(The input)

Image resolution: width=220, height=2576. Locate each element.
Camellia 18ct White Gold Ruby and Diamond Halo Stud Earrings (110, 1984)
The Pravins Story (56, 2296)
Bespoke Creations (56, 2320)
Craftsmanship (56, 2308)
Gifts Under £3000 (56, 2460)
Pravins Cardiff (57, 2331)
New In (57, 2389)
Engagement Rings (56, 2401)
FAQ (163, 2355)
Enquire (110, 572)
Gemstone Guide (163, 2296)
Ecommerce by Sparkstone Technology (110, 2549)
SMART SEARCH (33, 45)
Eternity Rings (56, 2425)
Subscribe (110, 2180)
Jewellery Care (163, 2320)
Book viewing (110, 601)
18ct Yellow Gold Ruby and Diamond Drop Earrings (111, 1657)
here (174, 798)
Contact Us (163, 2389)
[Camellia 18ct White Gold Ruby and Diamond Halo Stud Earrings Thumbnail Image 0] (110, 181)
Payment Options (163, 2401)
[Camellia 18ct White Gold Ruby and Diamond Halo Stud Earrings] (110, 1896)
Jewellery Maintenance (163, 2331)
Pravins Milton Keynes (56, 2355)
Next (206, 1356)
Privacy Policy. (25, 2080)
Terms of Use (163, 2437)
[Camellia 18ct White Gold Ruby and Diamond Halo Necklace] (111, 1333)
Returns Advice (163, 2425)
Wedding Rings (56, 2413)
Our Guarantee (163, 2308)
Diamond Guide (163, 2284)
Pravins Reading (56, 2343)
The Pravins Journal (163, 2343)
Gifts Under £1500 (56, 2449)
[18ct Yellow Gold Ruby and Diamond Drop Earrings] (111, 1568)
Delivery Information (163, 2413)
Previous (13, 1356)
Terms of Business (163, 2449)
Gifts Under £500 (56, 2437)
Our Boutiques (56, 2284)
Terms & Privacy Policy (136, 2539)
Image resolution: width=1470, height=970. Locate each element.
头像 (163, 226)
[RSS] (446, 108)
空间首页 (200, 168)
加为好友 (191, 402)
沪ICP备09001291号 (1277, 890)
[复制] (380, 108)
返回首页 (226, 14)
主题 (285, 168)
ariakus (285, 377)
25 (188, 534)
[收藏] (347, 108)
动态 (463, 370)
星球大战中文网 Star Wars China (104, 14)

(End The input)

Output the records exactly, so that each line matches what was given.

• **Expected answer**
Image resolution: width=220, height=2576. Locate each element.
Camellia 18ct White Gold Ruby and Diamond Halo Stud Earrings (110, 1984)
The Pravins Story (56, 2296)
Bespoke Creations (56, 2320)
Craftsmanship (56, 2308)
Gifts Under £3000 (56, 2460)
Pravins Cardiff (57, 2331)
New In (57, 2389)
Engagement Rings (56, 2401)
FAQ (163, 2355)
Enquire (110, 572)
Gemstone Guide (163, 2296)
Ecommerce by Sparkstone Technology (110, 2549)
SMART SEARCH (33, 45)
Eternity Rings (56, 2425)
Subscribe (110, 2180)
Jewellery Care (163, 2320)
Book viewing (110, 601)
18ct Yellow Gold Ruby and Diamond Drop Earrings (111, 1657)
here (174, 798)
Contact Us (163, 2389)
[Camellia 18ct White Gold Ruby and Diamond Halo Stud Earrings Thumbnail Image 0] (110, 181)
Payment Options (163, 2401)
[Camellia 18ct White Gold Ruby and Diamond Halo Stud Earrings] (110, 1896)
Jewellery Maintenance (163, 2331)
Pravins Milton Keynes (56, 2355)
Next (206, 1356)
Privacy Policy. (25, 2080)
Terms of Use (163, 2437)
[Camellia 18ct White Gold Ruby and Diamond Halo Necklace] (111, 1333)
Returns Advice (163, 2425)
Wedding Rings (56, 2413)
Our Guarantee (163, 2308)
Diamond Guide (163, 2284)
Pravins Reading (56, 2343)
The Pravins Journal (163, 2343)
Gifts Under £1500 (56, 2449)
[18ct Yellow Gold Ruby and Diamond Drop Earrings] (111, 1568)
Delivery Information (163, 2413)
Previous (13, 1356)
Terms of Business (163, 2449)
Gifts Under £500 (56, 2437)
Our Boutiques (56, 2284)
Terms & Privacy Policy (136, 2539)
Image resolution: width=1470, height=970. Locate each element.
头像 (163, 226)
[RSS] (446, 108)
空间首页 (200, 168)
加为好友 (191, 402)
沪ICP备09001291号 (1277, 890)
[复制] (380, 108)
返回首页 (226, 14)
主题 (285, 168)
ariakus (285, 377)
25 (188, 534)
[收藏] (347, 108)
动态 (463, 370)
星球大战中文网 Star Wars China (104, 14)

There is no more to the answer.